Auf dem Bild sucht man nach erkennbaren Formen, ganz selbstverständlich braucht man die Form um sich im Inhalt orientieren zu können. Formlosigkeit ist Beliebigkeit, ist Spiel mit dem Nichts.

4.1. Punkt

zwei Punkte und Attraktoren

Beschreibung des Tatbestands:

Die Spur kann realisiert werden als Punkt oder als eine Vielzahl von Punkten. Der Punkt ist in seiner Dimension tendenziell nicht ausgedehnt. (tatsächlich hat der Punkt immer eine Ausdehnung). Allerdings kann der Punkt auch nur auf einer Fläche, dem Format, erscheinen, also ist er notwendigerweise gleich wieder zu dieser in Beziehung gesetzt. Der Punkt verweist auf sich selbst, ist in sich selbst geschlossen, durch die Bezüge zur "Umwelt" hat er aber alle Möglichkeit der Beziehung in sich. Er kann sich in alle Richtungen entwickeln, er kann zur Linie, zur Fläche werden, kann Farbe annehmen, (Der Punkt selbst kann nie farbig sein, da Farbe immer als Fläche erscheint). 

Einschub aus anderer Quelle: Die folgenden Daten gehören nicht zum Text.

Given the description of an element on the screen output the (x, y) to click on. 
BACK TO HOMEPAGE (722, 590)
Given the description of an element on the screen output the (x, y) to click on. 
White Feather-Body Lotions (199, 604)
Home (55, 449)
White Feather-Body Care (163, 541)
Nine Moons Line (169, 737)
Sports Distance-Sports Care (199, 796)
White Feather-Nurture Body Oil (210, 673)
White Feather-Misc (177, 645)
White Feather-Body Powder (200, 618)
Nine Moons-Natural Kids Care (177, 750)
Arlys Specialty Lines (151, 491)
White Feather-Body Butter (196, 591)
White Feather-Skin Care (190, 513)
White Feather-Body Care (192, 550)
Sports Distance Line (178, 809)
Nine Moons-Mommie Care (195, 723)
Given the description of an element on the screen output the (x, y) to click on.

Zwei Punkte bilden zusammen bereits eine Beziehung, nur die Qualität dieser Beziehung ist noch nicht dargestellt (konkretisiert). Zwei Punkte sind immer zueinander in Relation, und sind in Relation zur sie umgebenden Fläche. Da allerdings diese Fläche bereits eine klare Dominanz auf das Geschehen ausübt, ist die Attraktivität dieser Punkte zueinander noch nicht eindeutig. Möglich ist auch bei einer sehr deutlichen Randaffinität, dass dann der Rand zum größeren Attraktor wird als die Punkte zueinander. Allerdings brauche ich nur die Punkte mit einer Linie zu verbinden, dann sind die Verhältnisse wieder klar.

Der Punkt ist der dialektische Pol zur Weite des Raumes und seinen Spannungsbeziehungen. Der Punkt ist das Abstraktum der Fixierung (Stecknadel), aber auch das Symbol der Begrenzung eines Sinnzusammenhangs (Interpunktion), Der Punkt bezieht sich immer auf sich selbst , er hat keine nach außen sich öffnende Dimension. 

Der Punkt auf einem Bild ist immer ein Element, welches eine besondere Attraktivität aufweist. Es zieht den Blick auf sich lässt aber auch den Blick auf den Betrachter zu, er ist der abstrakte Antipode zur eigenen Position. 

4.2. Linie

eine Linie und ihre Dynamik

Beschreibung des Tatbestands:

Die Linie ist erst zuallererst die Verbindung von verschiedenen Punkten. Allerdings nimmt hier die Eigenschaft der Punkte - als autonome Elemente - sehr schnell ein Ende, denn die Linie lässt die Punkte schnell vergessen. Materiell gesehen ist die Linie eine Anzahl von materiellen Spur-Elementen, hat also eindeutig Punktstruktur. In Verbindung mit Trägermaterial und Werkzeug trägt jede Linie (deutlicher als der Punkt) Zeichen des Eingriffs. Die materielle Beschaffenheit des Trägermaterials und des Gestaltungsmaterials sind durch das Werkzeug aufeinander bezogen. Die mechanische Kraft des Eingriffs, die Dauer des Eingriffs und der geistige Entschluss dessen, der den Eingriff vornimmt (und der damit auch das Werkzeug gestaltet oder ausgewählt hat), sind die konstituierenden Elemente der Spur. 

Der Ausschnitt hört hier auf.